• Cette bonne performance reflète l’évolution favorable des revenus en 2019, qui ont progressé de 2 % sous l’effet de la poursuite de la progression des crédits à l’économie, de la bonne tenue des activités de marché et d’une collecte dynamique en assurance et gestion d’actifs ;

  • La maîtrise des frais de gestion, qui n’ont augmenté que de 1,1 %, a permis de réduire le coefficient d’exploitation pour la première fois depuis 2015 ;

  • Le coût du risque est resté limité en 2019 et, comme en 2017 et 2018, il représentait 0,11 % du total de bilan.

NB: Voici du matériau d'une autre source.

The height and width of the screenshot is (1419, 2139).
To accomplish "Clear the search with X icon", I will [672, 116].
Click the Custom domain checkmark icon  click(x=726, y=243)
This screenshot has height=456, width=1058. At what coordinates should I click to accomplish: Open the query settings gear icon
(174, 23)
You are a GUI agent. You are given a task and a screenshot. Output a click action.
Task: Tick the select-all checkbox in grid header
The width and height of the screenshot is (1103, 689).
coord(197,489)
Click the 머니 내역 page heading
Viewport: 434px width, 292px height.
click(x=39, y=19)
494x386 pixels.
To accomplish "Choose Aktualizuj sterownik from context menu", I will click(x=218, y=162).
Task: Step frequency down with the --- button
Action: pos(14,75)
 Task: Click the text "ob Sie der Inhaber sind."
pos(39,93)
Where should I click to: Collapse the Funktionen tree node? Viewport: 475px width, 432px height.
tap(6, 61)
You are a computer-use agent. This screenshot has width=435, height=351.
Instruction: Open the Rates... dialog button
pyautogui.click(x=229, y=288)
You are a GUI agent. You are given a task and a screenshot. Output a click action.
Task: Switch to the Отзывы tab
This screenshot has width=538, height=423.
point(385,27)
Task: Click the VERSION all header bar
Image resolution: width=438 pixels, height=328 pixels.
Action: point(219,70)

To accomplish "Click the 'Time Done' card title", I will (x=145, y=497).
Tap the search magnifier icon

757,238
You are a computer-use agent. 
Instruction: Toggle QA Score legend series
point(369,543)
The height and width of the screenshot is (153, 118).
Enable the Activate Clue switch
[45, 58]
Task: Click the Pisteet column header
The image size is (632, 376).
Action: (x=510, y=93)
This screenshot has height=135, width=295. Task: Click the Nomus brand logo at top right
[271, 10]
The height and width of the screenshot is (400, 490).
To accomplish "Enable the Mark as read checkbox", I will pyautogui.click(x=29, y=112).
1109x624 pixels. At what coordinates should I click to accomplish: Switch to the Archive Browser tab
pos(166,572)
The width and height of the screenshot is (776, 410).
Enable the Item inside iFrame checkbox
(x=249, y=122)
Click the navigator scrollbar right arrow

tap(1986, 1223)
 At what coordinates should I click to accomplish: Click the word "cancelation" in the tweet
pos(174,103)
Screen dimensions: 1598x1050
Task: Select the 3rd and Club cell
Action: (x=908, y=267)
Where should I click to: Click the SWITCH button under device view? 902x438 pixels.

Les six grands groupes bancaires français ont par ailleurs poursuivi en 2019 le renforcement de leur structure financière :

  • À 14,4 % à fin 2019, leur ratio de solvabilité sur fonds propres de base « durs » (CET1) atteint un plus haut depuis 2008 avec une progression de 8,6 points de pourcentage (pts) et l’accumulation de plus de 200 milliards d’euros de fonds propres CET1 supplémentaires depuis cette date ; les six groupes respectaient les exigences minimales de solvabilité tenant compte notamment des différents « coussins » mis en place par la réglementation après la crise de 2008 (coussin de conservation (conservation capital buffer – CCB), coussins pour les institutions systémiques et coussin contracyclique (countercyclical capital buffer - CcyB)) ;

  • Les six grands groupes bancaire français respectaient d’ores et déjà les exigences en levier applicables à compter de juin 2021, y compris en tenant compte de la surcharge additionnelle concernant les banques d’importance systémique mondiale (globally systemic important banks - GSIBs), qui entrera en vigueur en janvier 2023 ;

  • Les 4 GSIBs françaises ont accru leur capacité d’absorption des pertes (total loss absorbing capacity - TLAC) qui se situe largement au-dessus des exigences en vigueur depuis le 1er janvier 2019 ;

  • Enfin, la liquidité des six grands groupes bancaires est solide et s’appuie sur des réserves d’actifs liquides et une proportion de financements stables conformes aux normes prudentielles en vigueur (liquidity coverage ratio - LCR) ou à venir (net stable funding ratio - NSFR, applicable à compter de juin 2021).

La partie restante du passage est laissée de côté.